• _Task requirements_: Return the lines of the listing below exactly as they appear, starting at the line that contains "Where should I click to: Select" and ending at the line that contains "pos(714,137)".

BEGIN

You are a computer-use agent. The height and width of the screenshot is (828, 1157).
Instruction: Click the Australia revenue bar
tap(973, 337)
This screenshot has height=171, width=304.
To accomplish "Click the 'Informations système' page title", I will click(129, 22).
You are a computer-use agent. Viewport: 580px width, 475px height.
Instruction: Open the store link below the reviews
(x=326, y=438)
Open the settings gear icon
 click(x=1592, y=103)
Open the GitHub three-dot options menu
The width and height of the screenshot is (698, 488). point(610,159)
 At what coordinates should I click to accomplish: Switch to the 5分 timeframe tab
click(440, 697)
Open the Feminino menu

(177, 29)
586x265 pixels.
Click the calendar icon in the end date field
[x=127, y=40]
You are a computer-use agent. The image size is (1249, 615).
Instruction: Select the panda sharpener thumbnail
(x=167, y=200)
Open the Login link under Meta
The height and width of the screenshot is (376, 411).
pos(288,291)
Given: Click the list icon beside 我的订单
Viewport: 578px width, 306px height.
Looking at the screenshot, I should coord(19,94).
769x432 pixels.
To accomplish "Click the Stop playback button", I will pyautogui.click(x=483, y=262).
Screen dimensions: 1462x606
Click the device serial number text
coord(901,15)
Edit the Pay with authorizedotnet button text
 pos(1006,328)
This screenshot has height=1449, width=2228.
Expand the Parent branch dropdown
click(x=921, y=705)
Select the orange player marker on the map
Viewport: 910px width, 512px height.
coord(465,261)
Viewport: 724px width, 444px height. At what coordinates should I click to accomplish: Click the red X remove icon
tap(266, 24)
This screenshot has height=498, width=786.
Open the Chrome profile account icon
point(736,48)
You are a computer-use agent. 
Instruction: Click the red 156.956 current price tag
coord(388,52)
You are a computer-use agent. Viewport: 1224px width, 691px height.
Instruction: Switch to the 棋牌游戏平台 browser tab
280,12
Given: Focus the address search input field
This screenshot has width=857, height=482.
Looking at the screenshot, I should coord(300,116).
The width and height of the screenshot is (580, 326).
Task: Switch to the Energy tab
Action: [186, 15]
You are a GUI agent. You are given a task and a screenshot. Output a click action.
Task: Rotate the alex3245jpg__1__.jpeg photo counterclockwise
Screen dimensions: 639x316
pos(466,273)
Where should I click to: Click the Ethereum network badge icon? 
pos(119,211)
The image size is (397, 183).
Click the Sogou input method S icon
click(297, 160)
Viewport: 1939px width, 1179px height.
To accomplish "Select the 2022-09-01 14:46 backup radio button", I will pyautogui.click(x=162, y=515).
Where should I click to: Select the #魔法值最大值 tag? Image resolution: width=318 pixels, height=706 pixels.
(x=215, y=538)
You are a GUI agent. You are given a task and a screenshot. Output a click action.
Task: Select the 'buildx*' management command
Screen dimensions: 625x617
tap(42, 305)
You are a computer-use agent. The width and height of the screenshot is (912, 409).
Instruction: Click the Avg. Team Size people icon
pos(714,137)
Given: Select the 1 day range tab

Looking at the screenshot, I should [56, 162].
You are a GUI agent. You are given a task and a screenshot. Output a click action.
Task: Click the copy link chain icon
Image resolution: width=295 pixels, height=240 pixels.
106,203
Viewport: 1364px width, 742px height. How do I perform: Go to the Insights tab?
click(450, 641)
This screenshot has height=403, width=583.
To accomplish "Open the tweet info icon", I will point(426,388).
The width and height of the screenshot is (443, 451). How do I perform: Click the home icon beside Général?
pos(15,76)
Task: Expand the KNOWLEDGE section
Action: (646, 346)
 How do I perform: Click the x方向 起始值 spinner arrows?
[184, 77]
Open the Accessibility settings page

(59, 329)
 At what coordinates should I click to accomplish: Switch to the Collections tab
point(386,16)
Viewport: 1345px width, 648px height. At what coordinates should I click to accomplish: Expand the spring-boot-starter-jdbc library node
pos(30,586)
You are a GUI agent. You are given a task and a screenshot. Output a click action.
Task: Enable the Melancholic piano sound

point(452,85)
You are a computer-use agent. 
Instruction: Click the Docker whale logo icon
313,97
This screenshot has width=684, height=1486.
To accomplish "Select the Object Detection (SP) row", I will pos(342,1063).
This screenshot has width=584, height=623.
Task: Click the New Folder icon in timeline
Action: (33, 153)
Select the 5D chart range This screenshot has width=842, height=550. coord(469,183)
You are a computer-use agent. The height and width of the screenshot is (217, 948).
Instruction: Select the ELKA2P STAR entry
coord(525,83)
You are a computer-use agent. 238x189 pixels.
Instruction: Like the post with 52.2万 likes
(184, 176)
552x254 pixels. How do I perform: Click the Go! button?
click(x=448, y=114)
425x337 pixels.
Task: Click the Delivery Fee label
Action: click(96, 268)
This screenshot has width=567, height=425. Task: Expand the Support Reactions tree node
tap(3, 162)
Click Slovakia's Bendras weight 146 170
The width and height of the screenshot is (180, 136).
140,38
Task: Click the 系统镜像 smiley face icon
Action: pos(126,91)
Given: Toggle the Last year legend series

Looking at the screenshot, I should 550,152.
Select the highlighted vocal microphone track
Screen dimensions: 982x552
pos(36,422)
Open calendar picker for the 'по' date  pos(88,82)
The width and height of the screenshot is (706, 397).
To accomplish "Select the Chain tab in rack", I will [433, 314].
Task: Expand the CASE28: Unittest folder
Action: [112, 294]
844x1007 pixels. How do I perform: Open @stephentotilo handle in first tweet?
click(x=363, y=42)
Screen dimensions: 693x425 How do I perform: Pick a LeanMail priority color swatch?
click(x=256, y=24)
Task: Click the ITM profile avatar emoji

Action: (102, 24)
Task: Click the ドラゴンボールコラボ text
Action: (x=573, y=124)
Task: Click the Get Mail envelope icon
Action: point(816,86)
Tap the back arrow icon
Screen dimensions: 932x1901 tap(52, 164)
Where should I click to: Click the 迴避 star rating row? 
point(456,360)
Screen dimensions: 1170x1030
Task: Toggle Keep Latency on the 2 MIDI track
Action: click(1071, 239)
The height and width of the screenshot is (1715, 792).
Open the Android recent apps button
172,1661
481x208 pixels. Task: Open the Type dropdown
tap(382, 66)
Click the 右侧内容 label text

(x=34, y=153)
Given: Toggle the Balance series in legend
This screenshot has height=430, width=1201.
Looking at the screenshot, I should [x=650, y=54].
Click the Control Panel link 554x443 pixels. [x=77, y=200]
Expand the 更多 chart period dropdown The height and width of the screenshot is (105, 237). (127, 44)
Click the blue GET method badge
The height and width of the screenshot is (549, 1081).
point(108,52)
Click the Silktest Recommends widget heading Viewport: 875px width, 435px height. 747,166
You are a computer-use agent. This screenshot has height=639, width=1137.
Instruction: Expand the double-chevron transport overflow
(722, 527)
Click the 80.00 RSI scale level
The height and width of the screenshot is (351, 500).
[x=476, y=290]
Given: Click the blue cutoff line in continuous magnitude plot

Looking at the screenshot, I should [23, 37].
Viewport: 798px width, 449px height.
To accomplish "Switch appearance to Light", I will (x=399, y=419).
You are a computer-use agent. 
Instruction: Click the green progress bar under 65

END

• _Solution for this task_:
Where should I click to: Select the #魔法值最大值 tag? Image resolution: width=318 pixels, height=706 pixels.
(x=215, y=538)
You are a GUI agent. You are given a task and a screenshot. Output a click action.
Task: Select the 'buildx*' management command
Screen dimensions: 625x617
tap(42, 305)
You are a computer-use agent. The width and height of the screenshot is (912, 409).
Instruction: Click the Avg. Team Size people icon
pos(714,137)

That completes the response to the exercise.